Parallel Computation#
This notebook objective is to learn how to parallelize application with Python
Parallel computers#
Multiprocessor/multicore: several processors work on data stored in shared memory
Cluster: several processor/memory units work together by exchanging data over a network
Co-processor: a general-purpose processor delegates specific tasks to a special-purpose processor (GPU)
Parallel Programming#
Decomposition of the complete task into independent subtasks and the data flow between them.
Distribution of the subtasks over the processors minimizing the total execution time.
For clusters: distribution of the data over the nodes minimizing the communication time.
For multiprocessors: optimization of the memory access patterns minimizing waiting times.
Synchronization of the individual processes.
MapReduce#
from time import sleep
def f(x):
sleep(1)
return x*x
L = list(range(8))
L
%time sum(f(x) for x in L)
%time sum(map(f,L))
Multiprocessing#
multiprocessing
is a package that supports spawning processes.
We can use it to display how many concurrent processes you can launch on your computer.
from multiprocessing import cpu_count
cpu_count()
Futures#
The concurrent.futures
module provides a high-level interface for asynchronously executing callables.
The asynchronous execution can be performed with:
threads, using ThreadPoolExecutor,
separate processes, using ProcessPoolExecutor. Both implement the same interface, which is defined by the abstract Executor class.
concurrent.futures
can’t launch processes on windows. Windows users must install
loky.
%%file pmap.py
from concurrent.futures import ProcessPoolExecutor
from time import sleep, time
def f(x):
sleep(1)
return x*x
L = list(range(8))
if __name__ == '__main__':
begin = time()
with ProcessPoolExecutor() as pool:
result = sum(pool.map(f, L))
end = time()
print(f"result = {result} and time = {end-begin}")
import sys
!{sys.executable} pmap.py
ProcessPoolExecutor
launches one slave process per physical core on the computer.pool.map
divides the input list into chunks and puts the tasks (function + chunk) on a queue.Each slave process takes a task (function + a chunk of data), runs map(function, chunk), and puts the result on a result list.
pool.map
on the master process waits until all tasks are handled and returns the concatenation of the result lists.
%%time
from concurrent.futures import ThreadPoolExecutor
with ThreadPoolExecutor() as pool:
results = sum(pool.map(f, L))
print(results)
Thread and Process: Differences#
A process is an instance of a running program.
Process may contain one or more threads, but a thread cannot contain a process.
Process has a self-contained execution environment. It has its own memory space.
Application running on your computer may be a set of cooperating processes.
Process don’t share its memory, communication between processes implies data serialization.
A thread is made of and exist within a process; every process has at least one thread.
Multiple threads in a process share resources, which helps in efficient communication between threads.
Threads can be concurrent on a multi-core system, with every core executing the separate threads simultaneously.
The Global Interpreter Lock (GIL)#
The Python interpreter is not thread safe.
A few critical internal data structures may only be accessed by one thread at a time. Access to them is protected by the GIL.

DATA:
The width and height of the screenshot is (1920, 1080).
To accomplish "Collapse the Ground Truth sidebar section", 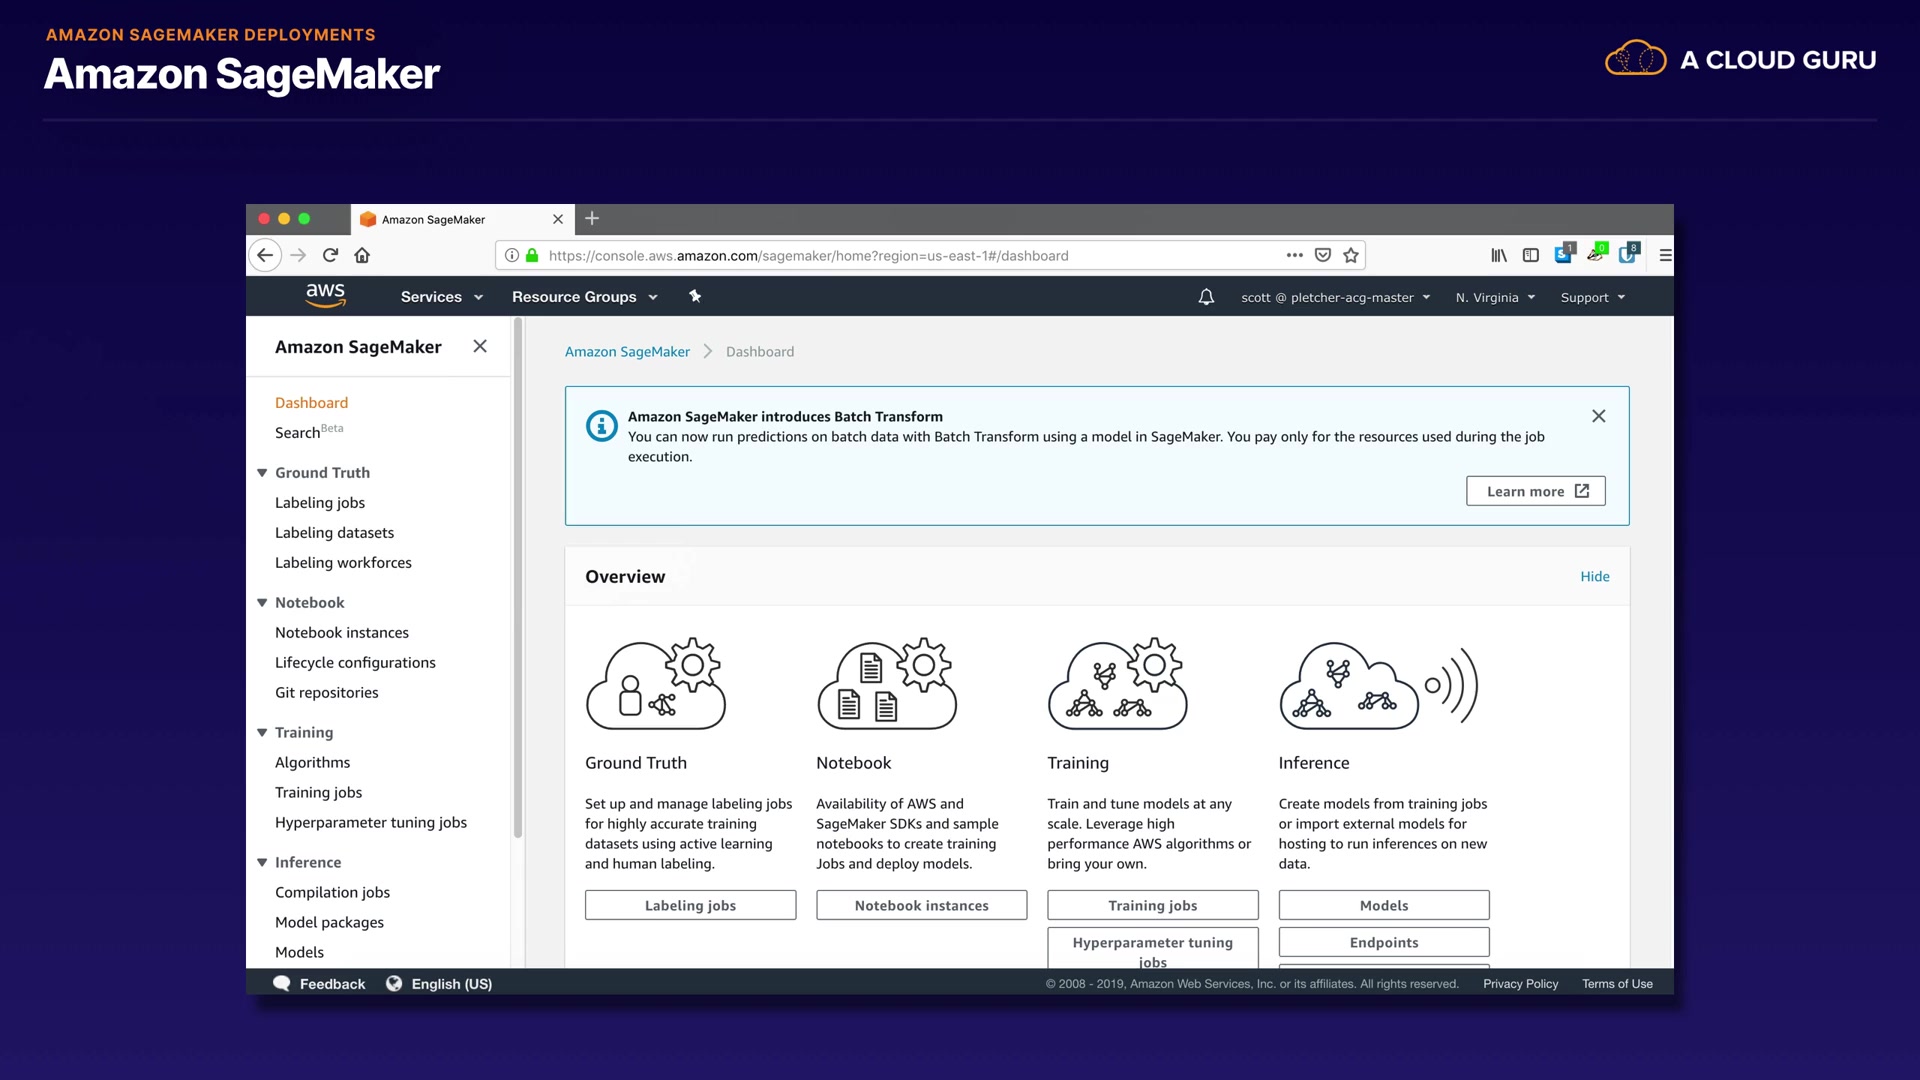I will coord(262,472).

TO DO: Retype part of the parallel computation page word for word, beginning at the words "end = time()" and stopping after the words "results = sum(pool.map(f, L))". The material plays no part here.

FINAL RESULT:
end = time()
print(f"result = {result} and time = {end-begin}")
import sys
!{sys.executable} pmap.py
ProcessPoolExecutor
launches one slave process per physical core on the computer.pool.map
divides the input list into chunks and puts the tasks (function + chunk) on a queue.Each slave process takes a task (function + a chunk of data), runs map(function, chunk), and puts the result on a result list.
pool.map
on the master process waits until all tasks are handled and returns the concatenation of the result lists.
%%time
from concurrent.futures import ThreadPoolExecutor
with ThreadPoolExecutor() as pool:
results = sum(pool.map(f, L))